| L'exercice |
Recopiez toutes les lignes ci-dessous à l'identique, sans rien y changer.
⁂
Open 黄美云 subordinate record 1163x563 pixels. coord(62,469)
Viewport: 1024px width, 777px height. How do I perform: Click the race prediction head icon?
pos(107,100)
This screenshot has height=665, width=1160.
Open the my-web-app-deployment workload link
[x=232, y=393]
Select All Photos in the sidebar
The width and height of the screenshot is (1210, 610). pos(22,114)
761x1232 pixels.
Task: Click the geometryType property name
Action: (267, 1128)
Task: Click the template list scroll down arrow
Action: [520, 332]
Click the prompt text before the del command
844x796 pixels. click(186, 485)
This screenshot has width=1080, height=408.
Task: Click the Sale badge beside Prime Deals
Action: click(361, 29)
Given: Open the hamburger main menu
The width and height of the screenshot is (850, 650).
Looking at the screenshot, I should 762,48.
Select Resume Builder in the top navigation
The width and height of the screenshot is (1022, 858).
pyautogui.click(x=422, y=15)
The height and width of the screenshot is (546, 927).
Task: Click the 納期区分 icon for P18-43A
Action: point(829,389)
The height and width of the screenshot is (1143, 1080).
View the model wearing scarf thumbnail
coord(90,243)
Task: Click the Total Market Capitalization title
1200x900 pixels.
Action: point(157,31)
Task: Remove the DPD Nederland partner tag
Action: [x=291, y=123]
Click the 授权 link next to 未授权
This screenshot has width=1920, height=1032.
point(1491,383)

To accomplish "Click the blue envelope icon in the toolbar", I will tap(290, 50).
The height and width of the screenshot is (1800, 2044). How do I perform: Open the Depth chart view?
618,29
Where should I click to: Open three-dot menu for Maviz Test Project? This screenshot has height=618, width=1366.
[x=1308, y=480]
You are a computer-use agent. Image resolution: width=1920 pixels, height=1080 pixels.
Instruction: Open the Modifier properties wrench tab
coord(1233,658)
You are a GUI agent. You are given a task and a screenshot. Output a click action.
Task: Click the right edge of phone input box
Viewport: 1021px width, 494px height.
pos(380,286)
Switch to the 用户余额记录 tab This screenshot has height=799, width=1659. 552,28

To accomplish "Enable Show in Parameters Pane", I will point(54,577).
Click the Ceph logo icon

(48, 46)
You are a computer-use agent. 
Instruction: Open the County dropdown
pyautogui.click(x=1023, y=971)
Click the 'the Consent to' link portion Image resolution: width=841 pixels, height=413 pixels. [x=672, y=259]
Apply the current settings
⁂
| Solution proposée |
Open 黄美云 subordinate record 1163x563 pixels. coord(62,469)
Viewport: 1024px width, 777px height. How do I perform: Click the race prediction head icon?
pos(107,100)
This screenshot has height=665, width=1160.
Open the my-web-app-deployment workload link
[x=232, y=393]
Select All Photos in the sidebar
The width and height of the screenshot is (1210, 610). pos(22,114)
761x1232 pixels.
Task: Click the geometryType property name
Action: (267, 1128)
Task: Click the template list scroll down arrow
Action: [520, 332]
Click the prompt text before the del command
844x796 pixels. click(186, 485)
This screenshot has width=1080, height=408.
Task: Click the Sale badge beside Prime Deals
Action: click(361, 29)
Given: Open the hamburger main menu
The width and height of the screenshot is (850, 650).
Looking at the screenshot, I should 762,48.
Select Resume Builder in the top navigation
The width and height of the screenshot is (1022, 858).
pyautogui.click(x=422, y=15)
The height and width of the screenshot is (546, 927).
Task: Click the 納期区分 icon for P18-43A
Action: point(829,389)
The height and width of the screenshot is (1143, 1080).
View the model wearing scarf thumbnail
coord(90,243)
Task: Click the Total Market Capitalization title
1200x900 pixels.
Action: point(157,31)
Task: Remove the DPD Nederland partner tag
Action: [x=291, y=123]
Click the 授权 link next to 未授权
This screenshot has width=1920, height=1032.
point(1491,383)

To accomplish "Click the blue envelope icon in the toolbar", I will tap(290, 50).
The height and width of the screenshot is (1800, 2044). How do I perform: Open the Depth chart view?
618,29
Where should I click to: Open three-dot menu for Maviz Test Project? This screenshot has height=618, width=1366.
[x=1308, y=480]
You are a computer-use agent. Image resolution: width=1920 pixels, height=1080 pixels.
Instruction: Open the Modifier properties wrench tab
coord(1233,658)
You are a GUI agent. You are given a task and a screenshot. Output a click action.
Task: Click the right edge of phone input box
Viewport: 1021px width, 494px height.
pos(380,286)
Switch to the 用户余额记录 tab This screenshot has height=799, width=1659. 552,28

To accomplish "Enable Show in Parameters Pane", I will point(54,577).
Click the Ceph logo icon

(48, 46)
You are a computer-use agent. 
Instruction: Open the County dropdown
pyautogui.click(x=1023, y=971)
Click the 'the Consent to' link portion Image resolution: width=841 pixels, height=413 pixels. [x=672, y=259]
Apply the current settings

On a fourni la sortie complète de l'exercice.